Por Breno Perruci /@eaiboracorrer

Essa afirmação que nós corredores precisamos mais de fáscia que de músculos vai de encontro a algumas teses antigas e revela como os novos estudos científicos tem ajudado na performance dos atletas, sejam eles amadores ou profissionais. Bati um papo com o fisioterapeuta Daniel Lima, umas das principais referências no tratamento de esportistas aqui em Natal. Segundo ele o chamado Fascial Fitness está entre os principais métodos da atualidade não só na prevenção e tratamento de lesões, como também na melhoria de desempenho.

“A fáscia é uma estrutura presente no corpo inteiro, revestindo músculos, ossos, nervos, órgãos e é formada basicamente por colágeno. Entre as funções está dar sustentação, forma e força elástica aos músculos, além de transmissão de energia. Justamente por isso que é essencial pra um corredor. Na realização da mecânica da corrida, o músculo é o responsável pelo deslocamento inicial, mas o resto das ações é transmitido pela fáscia. Por isso que numa corrida mais eficiente, mais econômica, o atleta usa menos músculos e mais fáscia. É o que explica, por exemplo, porque os atletas de ponta são tão rápidos em provas de longa duração. Eles usam menos a musculatura e preparam os corpos pra deixar a fáscia fazendo o trabalho pesado. Resumindo, a fáscia armazena energia e transmite em forma de movimento”.

Ainda de acordo com o fisioterapeuta, essa condição é atingida através de treinamento específico, já que não se consegue apenas correndo, é necessário haver estímulo. A Fáscia tem que estar fluida, deslizando entre os tecidos para que isto aconteça. Qualquer disfunção nessas estruturas vai promover uma diminuição na eficácia na corrida e quando há alguma aderência, alguma lesão fascial, o movimento é prejudicado e o atleta precisa fazer bem mais força pra se locomover. Isso vai gerar mais gasto de energia e por consequência mais desgaste físico.

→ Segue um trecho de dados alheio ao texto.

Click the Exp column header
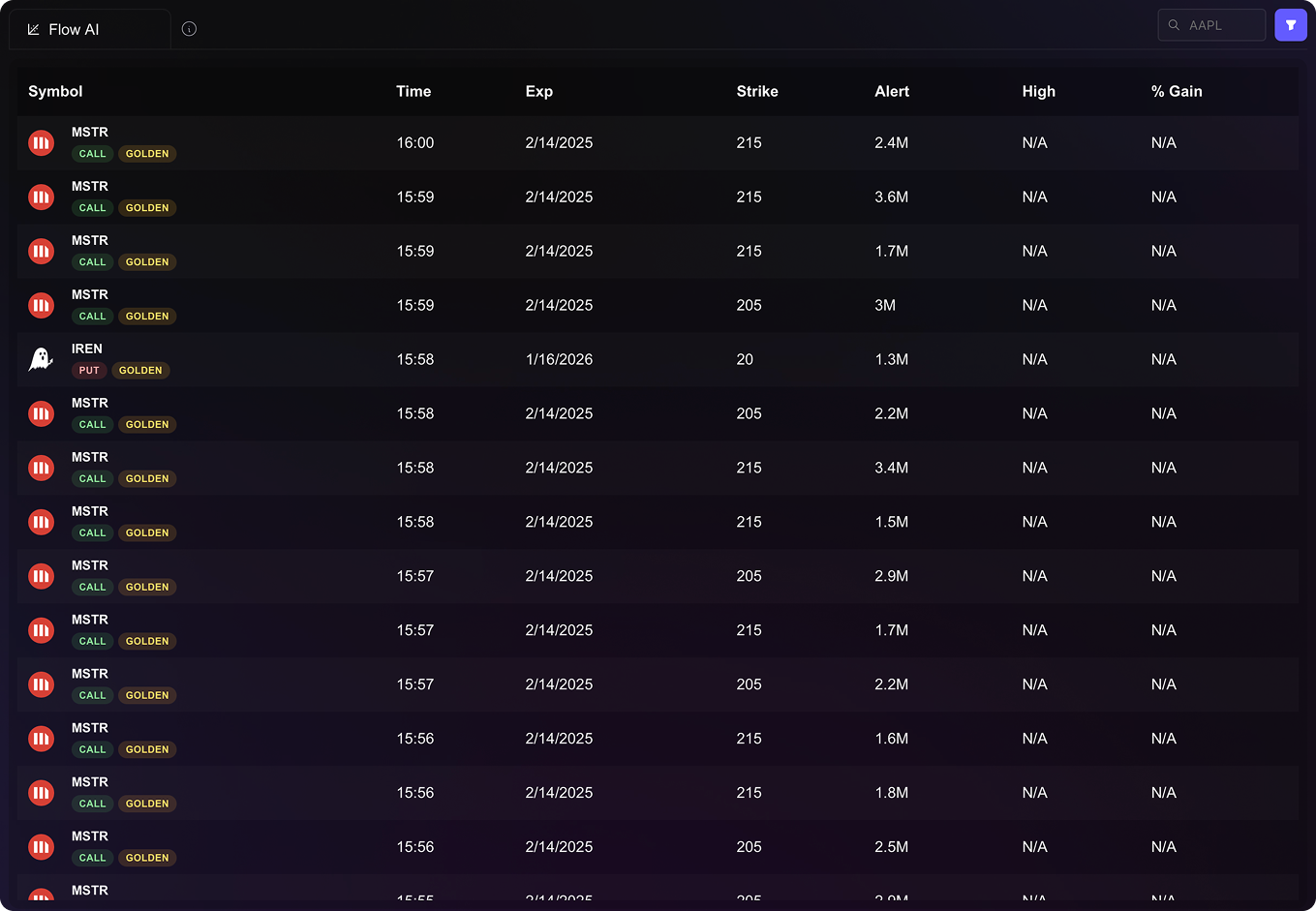1316x911 pixels. 538,91
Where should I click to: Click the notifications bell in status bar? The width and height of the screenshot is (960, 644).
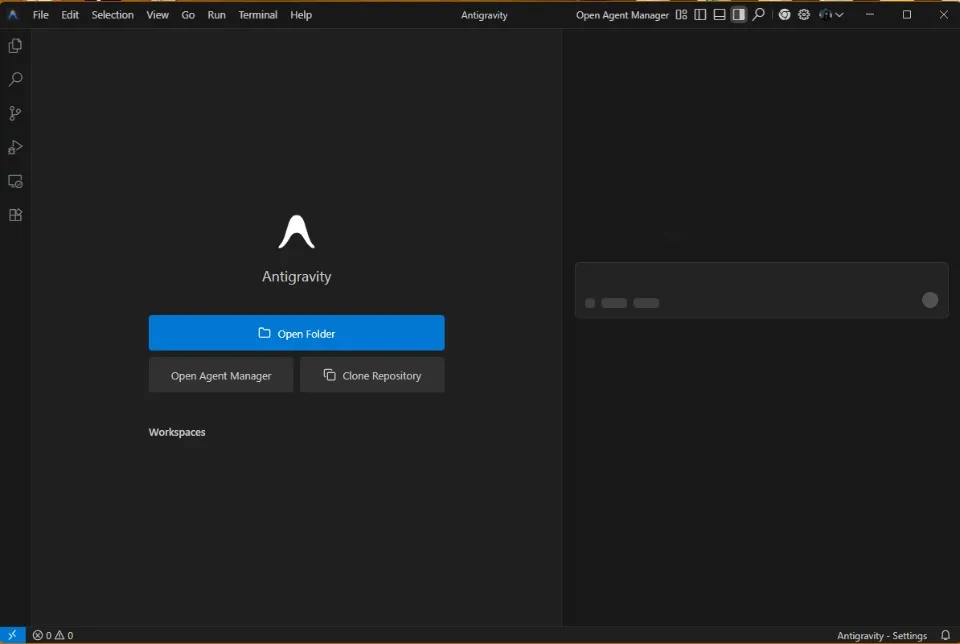[x=945, y=635]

O treinamento destacado por Daniel começa com liberações miofasciais no corpo inteiro. De maneira mais rápida e superficial, com um rolo e uma bola por exemplo. Na sequência tem que acordar a fáscia já que quando há a liberação se perde um pouco da unidade da estrutura dos tecidos e aparecem as instabilidades. Esse despertar se dá com contrações de diversas formas que podem ser de maneira segmentada, dinâmica ou com movimentos da corrida. Isso vai dar função novamente aos músculos e preparar a fáscia. Por fim entra a questão dos estímulos da força elástica, mas esse tipo de treino é aconselhável que seja feito em média duas e no máximo três vezes por semana para que se respeite o ciclo do colágeno.

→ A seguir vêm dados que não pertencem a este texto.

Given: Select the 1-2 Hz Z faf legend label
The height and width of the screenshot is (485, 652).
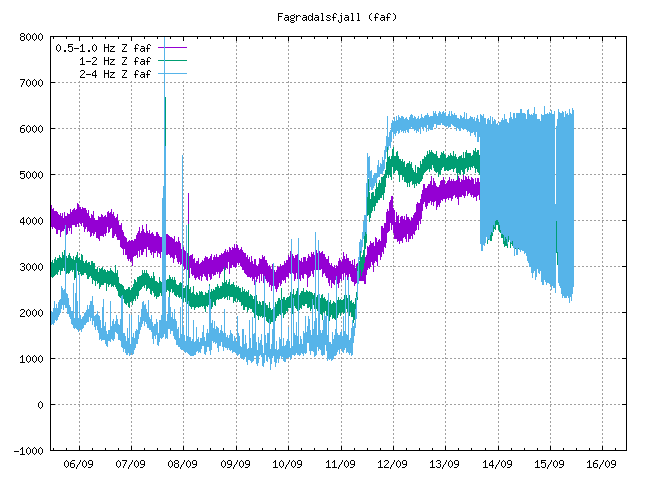Looking at the screenshot, I should pyautogui.click(x=114, y=61).
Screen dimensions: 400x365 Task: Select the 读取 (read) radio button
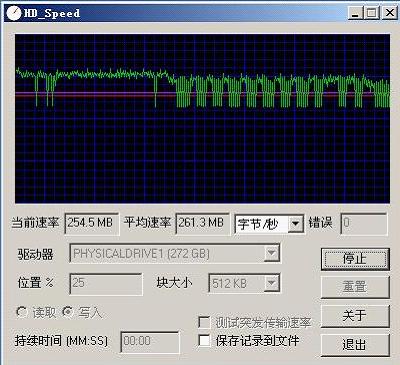22,312
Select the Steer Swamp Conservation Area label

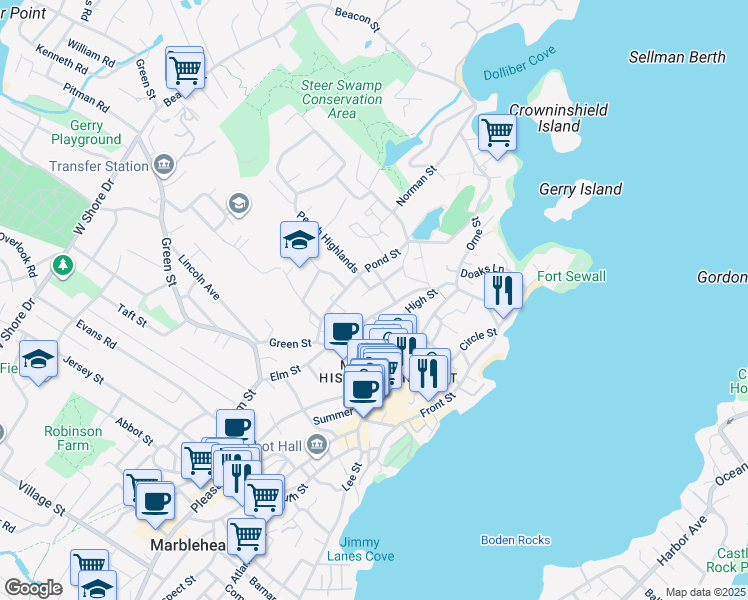click(x=342, y=100)
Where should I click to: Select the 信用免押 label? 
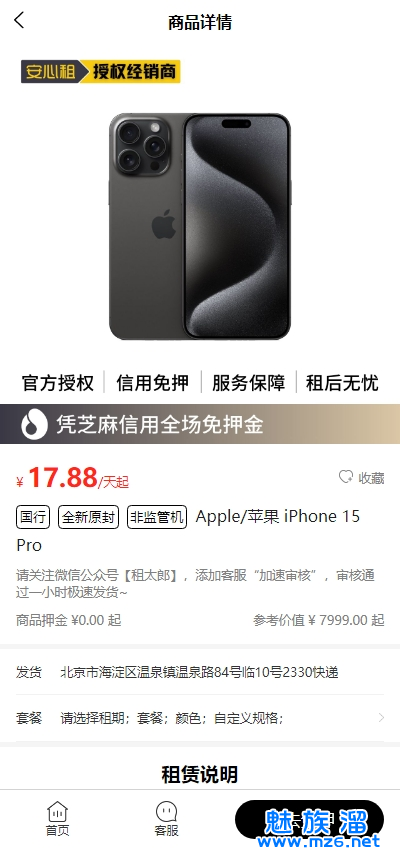153,382
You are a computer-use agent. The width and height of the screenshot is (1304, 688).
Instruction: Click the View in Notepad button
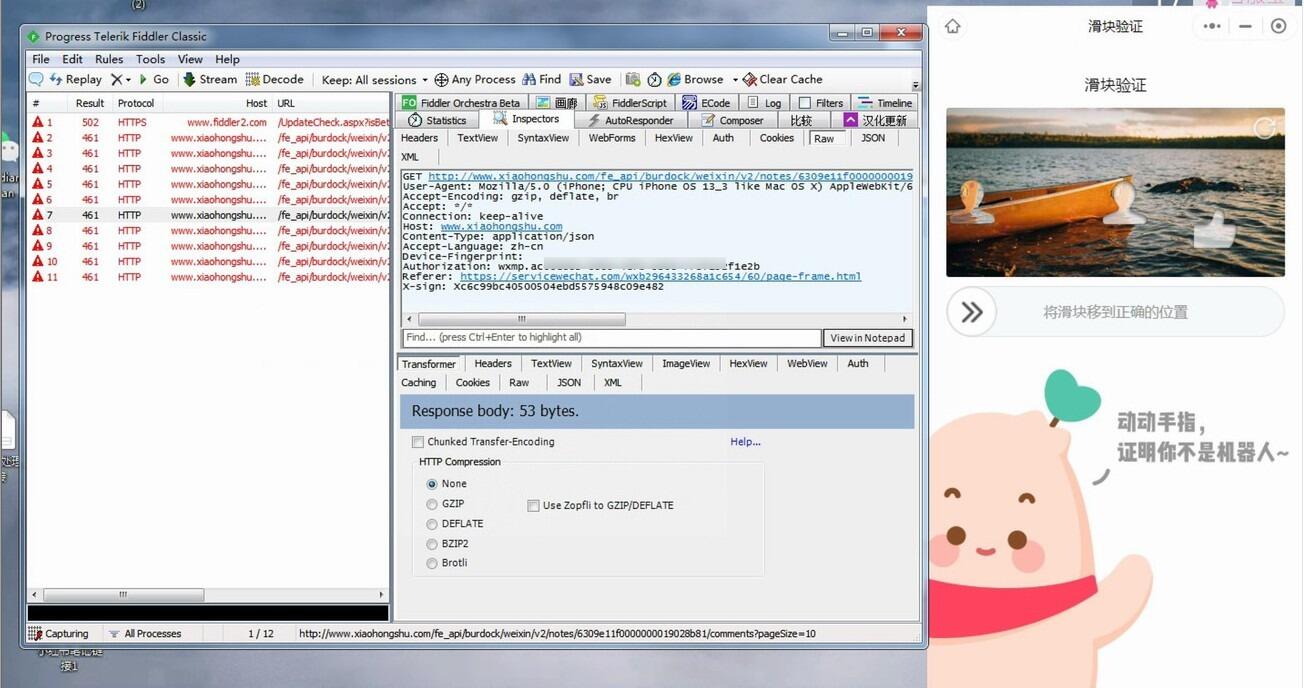(x=867, y=338)
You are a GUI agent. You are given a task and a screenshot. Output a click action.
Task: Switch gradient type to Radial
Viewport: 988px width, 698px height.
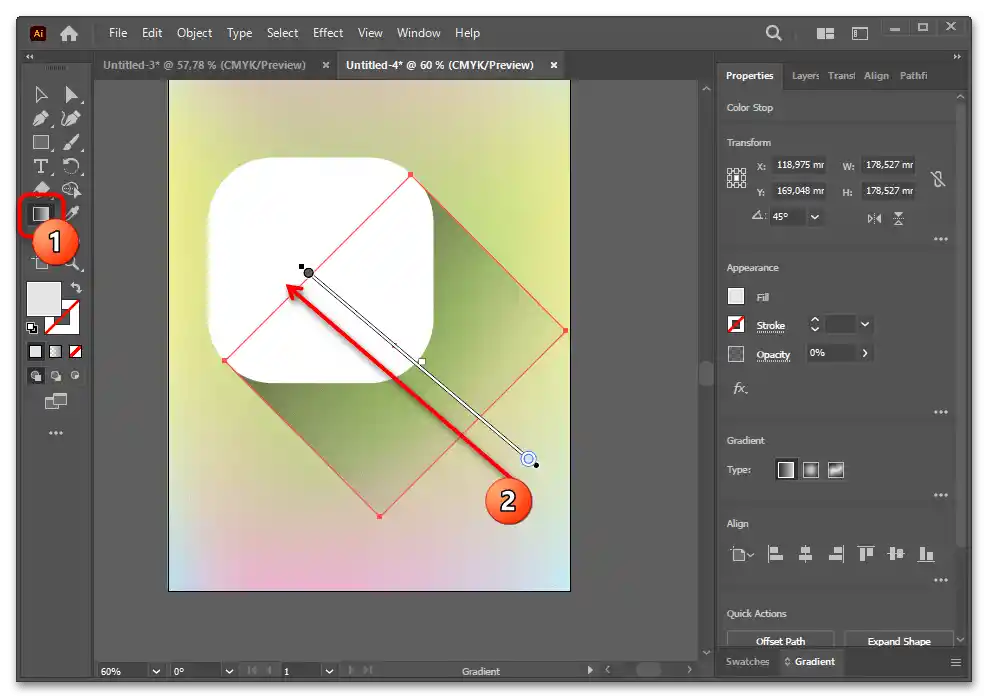coord(811,470)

“Se todo esse processo for respeitado e feito pelos profissionais capacitados, os primeiros resultados começam a ser percebidos por volta da décima quarta semana. Esse protocolo atualmente é indispensável quando se pensa em alto rendimento projetando uma longevidade no esporte”, finaliza Daniel Lima.

OPINIÃO DOS LEITORES:
  1. João Maria disse:

    O sedentário encontra uma desculpa para não fazer exercício.

  2. Cigano Lulu disse:

    Se caminhar ou correr fosse benéfico para a saúde carteiro teria expectativa de vida superior à das tartarugas.

  3. Denner Alvares disse:

    Esse aí é top !!! Parabéns pela matéria !

  4. Girino disse:

    Vou perguntar aos cabá lá da África o que danado é fáscia. Só tomara que que não seja "difícia" homi vão correr e deixem de deixem de mão essa "fáscia"

    • Cigano Lulu disse:

      Tá vendo, até Girino sabe que "fáscia" não passa de falácia.